Nextflow on Saga

Nextflow is a workflow manager that simplifies running complex, multi-step computational pipelines on HPC systems. It supports container technologies like Singularity and integrates natively with SLURM schedulers.

This guide demonstrates how to configure and run Nextflow pipelines efficiently on the Saga cluster, particularly when using Singularity containers.

Getting Started with Nextflow

To make Nextflow available in your environment, load the module before running any scripts:

module load Nextflow/25.10.2

Nextflow runs on the login node as a lightweight orchestrator: it reads the pipeline script, resolves configuration, and submits each process as an individual SLURM job. All heavy computation happens on the compute nodes allocated by SLURM. The login node performs no intensive work.
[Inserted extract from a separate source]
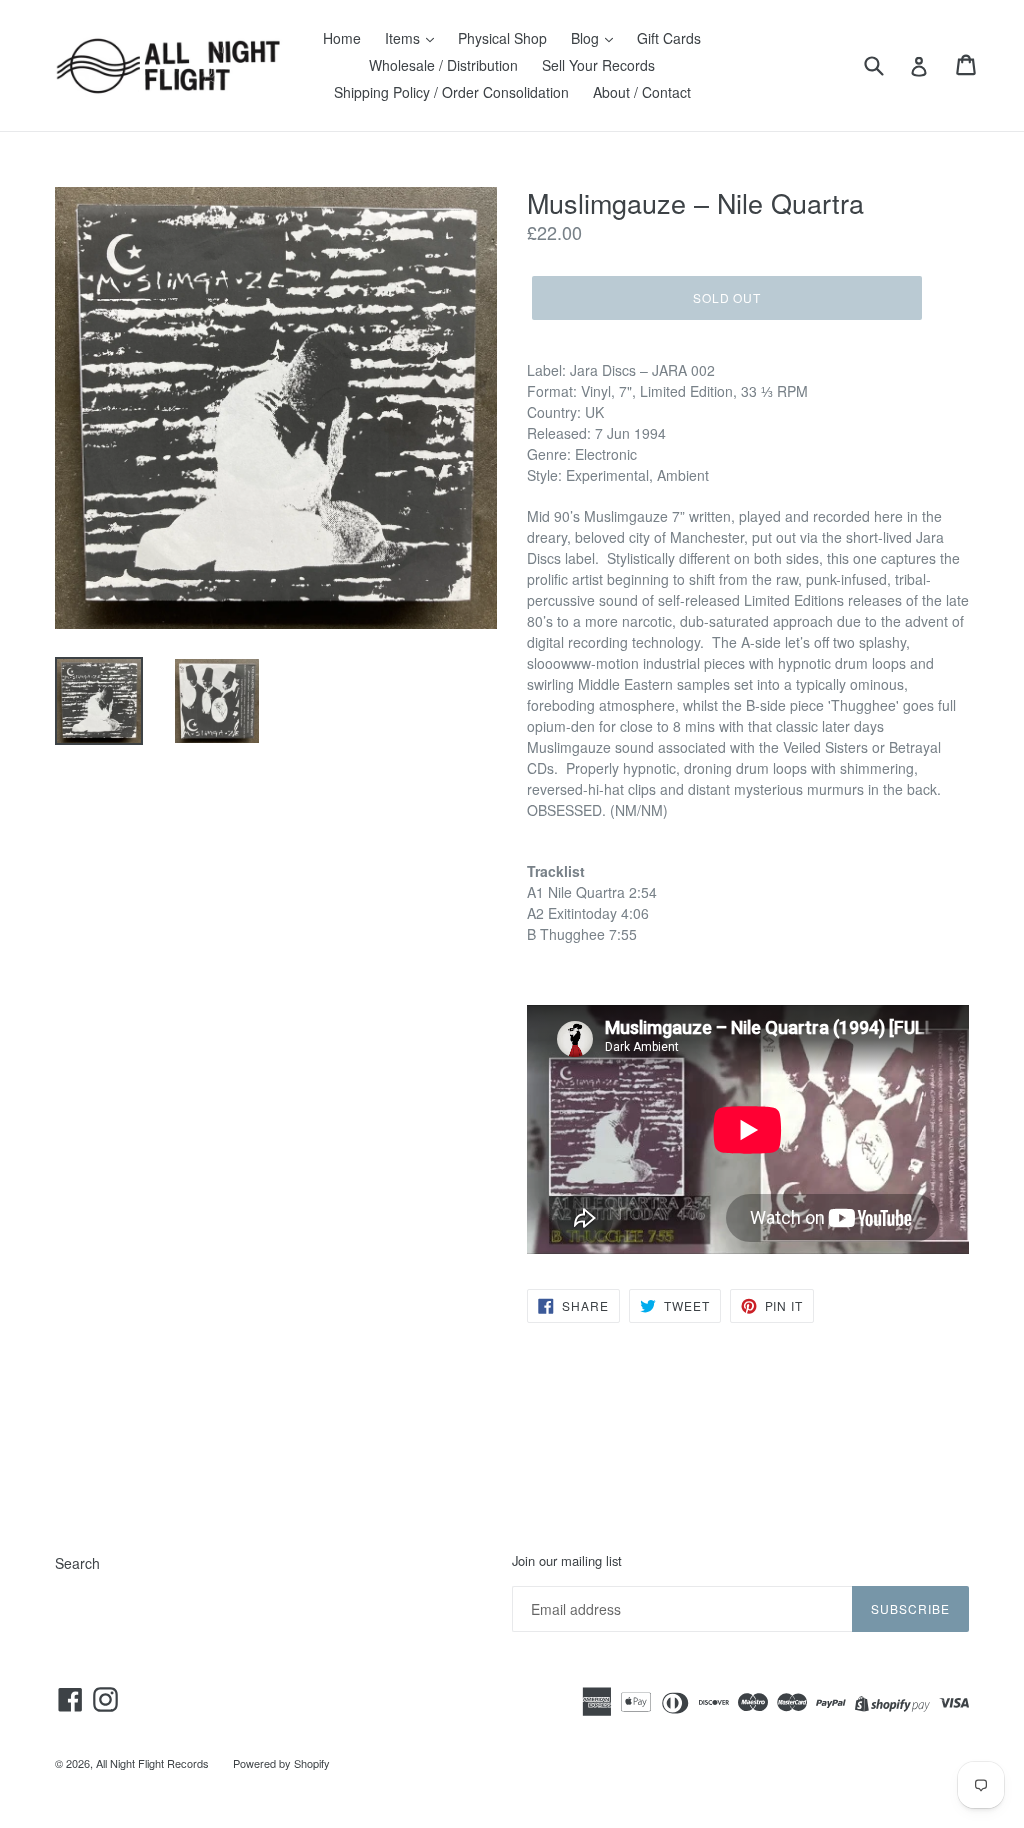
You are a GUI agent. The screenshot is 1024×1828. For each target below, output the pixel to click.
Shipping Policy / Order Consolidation (451, 92)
A typical Nextflow setup on Saga involves three components:

  • A pipeline script (.nf) defining the processes and the workflow connecting them

  • Configuration files (.conf) controlling resources, paths, and cluster-specific settings

  • A wrapper script (.sh) that prepares the environment and launches Nextflow

Walkthrough: A Complete Example Pipeline

The following sections build a minimal pipeline step by step, explaining the reasoning behind each decision before introducing the corresponding code.

1. Telling Nextflow to Use SLURM and Singularity (nris.config)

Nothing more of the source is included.